In a protest on a road in Recôncavo Baiano, militants from Teia dos Povos raise their fists and sing the chorus of "Canto das Três Raças", a samba by Paulo César Pinheiro

Furthermore, our film is a tour of several of the biomes of Bahia, a state with extreme biodiversity. From the Atlantic Forest and its cocoa plantations to the mangroves and beaches of Baixo Sul, Recôncavo and the island of Itaparica, the camera highlights the natural riches that have been the target of foreigners’ greed for more than 500 years.
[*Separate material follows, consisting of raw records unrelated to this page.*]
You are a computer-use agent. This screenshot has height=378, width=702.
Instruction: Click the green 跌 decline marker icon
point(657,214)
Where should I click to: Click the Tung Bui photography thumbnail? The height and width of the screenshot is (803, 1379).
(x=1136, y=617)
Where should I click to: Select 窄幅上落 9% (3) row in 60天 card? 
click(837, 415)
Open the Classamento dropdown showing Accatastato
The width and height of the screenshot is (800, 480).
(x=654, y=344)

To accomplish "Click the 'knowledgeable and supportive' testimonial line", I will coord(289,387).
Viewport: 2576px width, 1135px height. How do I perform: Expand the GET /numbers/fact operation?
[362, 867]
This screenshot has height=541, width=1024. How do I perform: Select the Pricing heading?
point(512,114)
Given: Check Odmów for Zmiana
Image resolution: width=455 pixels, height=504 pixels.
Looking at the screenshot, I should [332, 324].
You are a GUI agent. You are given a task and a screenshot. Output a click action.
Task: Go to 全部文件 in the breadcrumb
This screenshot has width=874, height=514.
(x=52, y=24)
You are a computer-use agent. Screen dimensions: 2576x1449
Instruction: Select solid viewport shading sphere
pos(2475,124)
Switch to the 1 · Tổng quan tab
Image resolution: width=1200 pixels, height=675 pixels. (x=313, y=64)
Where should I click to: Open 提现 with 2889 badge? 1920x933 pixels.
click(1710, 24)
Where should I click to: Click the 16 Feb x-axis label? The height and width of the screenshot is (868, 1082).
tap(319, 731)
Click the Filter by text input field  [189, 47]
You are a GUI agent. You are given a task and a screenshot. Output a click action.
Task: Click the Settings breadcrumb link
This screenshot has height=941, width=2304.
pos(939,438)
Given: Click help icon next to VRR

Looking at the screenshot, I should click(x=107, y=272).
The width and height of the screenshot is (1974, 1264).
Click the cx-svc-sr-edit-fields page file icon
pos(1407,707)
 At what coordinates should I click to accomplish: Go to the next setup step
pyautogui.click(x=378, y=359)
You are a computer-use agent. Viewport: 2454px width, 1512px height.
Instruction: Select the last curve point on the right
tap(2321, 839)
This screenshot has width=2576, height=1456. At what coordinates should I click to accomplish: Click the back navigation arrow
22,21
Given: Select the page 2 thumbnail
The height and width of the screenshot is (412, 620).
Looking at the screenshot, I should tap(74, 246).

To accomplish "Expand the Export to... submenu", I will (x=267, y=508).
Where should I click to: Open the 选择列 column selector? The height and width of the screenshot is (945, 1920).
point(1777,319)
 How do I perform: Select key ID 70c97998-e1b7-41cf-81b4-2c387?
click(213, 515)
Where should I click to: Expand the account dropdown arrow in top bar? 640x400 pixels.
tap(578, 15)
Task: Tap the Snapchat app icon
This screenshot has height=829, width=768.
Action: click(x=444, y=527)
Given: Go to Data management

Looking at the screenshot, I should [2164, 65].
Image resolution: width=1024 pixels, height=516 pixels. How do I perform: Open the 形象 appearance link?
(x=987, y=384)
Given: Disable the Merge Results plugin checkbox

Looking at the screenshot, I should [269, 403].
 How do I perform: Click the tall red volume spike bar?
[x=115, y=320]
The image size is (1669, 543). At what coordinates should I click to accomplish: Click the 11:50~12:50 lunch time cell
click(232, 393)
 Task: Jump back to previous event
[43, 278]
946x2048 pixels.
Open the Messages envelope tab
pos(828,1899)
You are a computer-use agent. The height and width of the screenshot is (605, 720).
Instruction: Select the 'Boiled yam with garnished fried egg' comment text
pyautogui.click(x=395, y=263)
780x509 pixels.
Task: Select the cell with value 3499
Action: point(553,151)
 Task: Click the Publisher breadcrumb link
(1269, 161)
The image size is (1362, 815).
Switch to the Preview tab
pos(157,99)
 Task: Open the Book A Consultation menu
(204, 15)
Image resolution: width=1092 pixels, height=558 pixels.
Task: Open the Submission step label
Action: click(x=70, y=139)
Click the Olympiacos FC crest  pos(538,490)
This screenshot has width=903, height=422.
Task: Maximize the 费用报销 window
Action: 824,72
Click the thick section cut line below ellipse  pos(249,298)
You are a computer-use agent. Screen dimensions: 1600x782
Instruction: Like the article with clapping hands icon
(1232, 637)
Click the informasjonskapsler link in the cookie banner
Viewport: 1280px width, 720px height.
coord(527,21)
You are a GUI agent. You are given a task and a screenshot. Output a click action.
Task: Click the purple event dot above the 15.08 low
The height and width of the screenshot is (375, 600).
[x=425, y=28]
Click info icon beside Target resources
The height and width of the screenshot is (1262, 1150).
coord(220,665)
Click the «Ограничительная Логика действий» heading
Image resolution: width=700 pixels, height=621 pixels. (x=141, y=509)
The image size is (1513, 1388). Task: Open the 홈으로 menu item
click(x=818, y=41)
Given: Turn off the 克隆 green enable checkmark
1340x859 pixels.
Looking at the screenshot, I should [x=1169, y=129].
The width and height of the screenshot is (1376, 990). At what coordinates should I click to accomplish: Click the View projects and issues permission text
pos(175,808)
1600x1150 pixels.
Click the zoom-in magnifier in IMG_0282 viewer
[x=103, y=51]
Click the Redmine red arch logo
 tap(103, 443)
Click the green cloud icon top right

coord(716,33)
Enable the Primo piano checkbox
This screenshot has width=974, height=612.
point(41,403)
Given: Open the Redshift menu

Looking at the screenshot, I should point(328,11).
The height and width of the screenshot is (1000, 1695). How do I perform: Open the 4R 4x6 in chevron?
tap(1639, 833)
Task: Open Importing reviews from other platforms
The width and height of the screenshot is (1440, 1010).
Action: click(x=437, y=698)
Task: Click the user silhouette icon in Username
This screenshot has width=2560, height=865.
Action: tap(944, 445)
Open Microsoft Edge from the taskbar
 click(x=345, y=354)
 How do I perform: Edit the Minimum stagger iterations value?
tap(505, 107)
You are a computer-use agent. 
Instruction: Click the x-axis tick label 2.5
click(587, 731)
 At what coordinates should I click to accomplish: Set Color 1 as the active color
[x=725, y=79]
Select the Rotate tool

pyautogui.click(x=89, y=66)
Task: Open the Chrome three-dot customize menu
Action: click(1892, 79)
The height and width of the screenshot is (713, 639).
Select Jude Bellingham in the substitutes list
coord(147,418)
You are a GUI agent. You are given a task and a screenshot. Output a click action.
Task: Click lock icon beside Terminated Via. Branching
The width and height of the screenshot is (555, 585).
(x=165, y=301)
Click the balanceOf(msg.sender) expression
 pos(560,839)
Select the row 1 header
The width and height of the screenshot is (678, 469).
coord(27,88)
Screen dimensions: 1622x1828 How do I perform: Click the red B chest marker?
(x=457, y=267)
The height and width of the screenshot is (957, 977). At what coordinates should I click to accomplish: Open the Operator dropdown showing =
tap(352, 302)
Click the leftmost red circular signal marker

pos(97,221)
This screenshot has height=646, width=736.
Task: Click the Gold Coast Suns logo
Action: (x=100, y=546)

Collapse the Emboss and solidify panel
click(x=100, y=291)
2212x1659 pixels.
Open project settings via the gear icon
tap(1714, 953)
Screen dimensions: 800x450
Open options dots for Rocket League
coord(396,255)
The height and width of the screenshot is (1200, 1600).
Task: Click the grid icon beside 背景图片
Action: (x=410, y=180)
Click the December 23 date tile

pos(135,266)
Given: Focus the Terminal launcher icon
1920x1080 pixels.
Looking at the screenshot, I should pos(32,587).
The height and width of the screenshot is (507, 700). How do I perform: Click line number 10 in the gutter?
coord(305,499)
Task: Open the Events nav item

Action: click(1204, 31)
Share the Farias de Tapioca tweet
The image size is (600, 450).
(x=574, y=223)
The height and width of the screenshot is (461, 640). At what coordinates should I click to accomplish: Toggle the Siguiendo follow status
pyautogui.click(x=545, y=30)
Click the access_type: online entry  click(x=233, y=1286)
During the completion of the film, connections with the Teia dos Povos Communications Team were revived. The Bahian journalist and musician Rafique Nasser, who has been a Teia activist for several years, gave us the instrumental versions of several of his compositions for the soundtrack, and the artist companheiro sonho collaborated with the graphic design.

 

Demonstration remembering Tupinambá martyrs, in Olivença, Bahia, brought together indigenous people and other members of Teia dos Povos, such as Joelson Ferreira (right)

The film is currently finished. The release calendar must include the film’s showing on TVE Bahia, a public TV channel that has been our partner in other projects. After being shown on TVE, it is expected that other public TV channels in the country will become interested in the film, showing it in other states. For the launch and dissemination on the internet, we will wait for the definition of the broadcast on TV, which should take place on a date close to the Second of July.

Wenner-Gren’s support was essential for the film’s execution. Without this aid, we would not have achieved the necessary agility to record the heat of the debates associated with the bicentenary of the 2nd of July nor to finish the film in time to show it on TV, without ceasing to be associated with the political moment.

 

In a protest on a road in Recôncavo Baiano, Teia dos Povos brings solidarity to the family of a murdered young black man

It is also worth saying that Joelson’s commitment to the film, as co-producer, indicates that the work will be widely circulated. Joelson has been in great demand by universities across the country, due to the recent publication of his book “Por Terra e Território” (“For Land and Territory”). He received the title of renowned knowledge (notório saber) from the Universidade Federal de Minas Gerais and, this year, he will be a visiting professor at the Universidade Federal da Bahia, in Salvador. We intend to do one of the pre-releases of the film in one of his classes. This will enhance the film’s impact on the public debate in Bahia.